Eisner Food Stores was a chain of supermarkets in Illinois and Indiana. It was acquired by The Jewel Companies, Inc. in 1957. The  Eisner stores were rebranded as Jewel in 1985.

History
Albert Eisner, Sr. (1851-1926), a Hungarian immigrant, incorporated Eisner Grocery Company in June 1906 in Champaign, Illinois. In 1919, he entered into a franchise agreement with Piggly Wiggly, the first self-serve grocery store, and opened a few Piggly Wiggly locations in Champaign and the surrounding areas. Those stores would later rebrand to Eisner stores when the franchise agreement was ended in 1951 by his son, Albert Eisner, Jr. (1885-1980). Eisner, Jr. took over after his father's death in 1926, and by the 1950s, Eisner Grocery Company had more than 40 supermarkets in downstate Illinois and Western Indiana.

Acquisition by Jewel
In 1957, The Jewel Companies, Inc. acquired Eisner Food Stores with its 41 stores in Illinois and Indiana. Eisner continued to be managed from Champaign, Illinois. Within a few years, the Eisner stores began to closely resemble Jewel in both appearance and marketing strategies.

Eisner-Osco Family Centers
In Indianapolis, Eisner opened the first two Eisner Food-Osco Drug Family Shopping Centers in 1972 in which an Eisner Food and an Osco Drug are placed side-by-side underneath a single roof and separate by a partial wall.

Following the acquisition by Jewel, most Eisner stores were remodeled into Eisner-Osco stores, which combined the products sold by Eisner and Osco Drug. The new stores included common checkout stands but separate store management, all under one roof.

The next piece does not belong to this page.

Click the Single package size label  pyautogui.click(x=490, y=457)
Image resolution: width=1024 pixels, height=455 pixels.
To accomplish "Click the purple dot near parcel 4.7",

Turn-Style/Eisner Family Centers
In Indianapolis, Jewel opened three Turn-Style/Eisner Family Centers in late 1970 that combined the two stores under one roof. This concept did not last very long and the three Indianapolis family centers were converted into Osco Drug stores in 1977.

Big E Warehouse Foods
In 1977, Eisner created a warehouse store chain called Big E Warehouse Foods which sold food and other items at deep discounts. This money-losing experiment did not last very long. In Indianapolis, Eisner sold five out of eight Big E stores to rival Preston-Safeway while closing the remain three stores in 1983.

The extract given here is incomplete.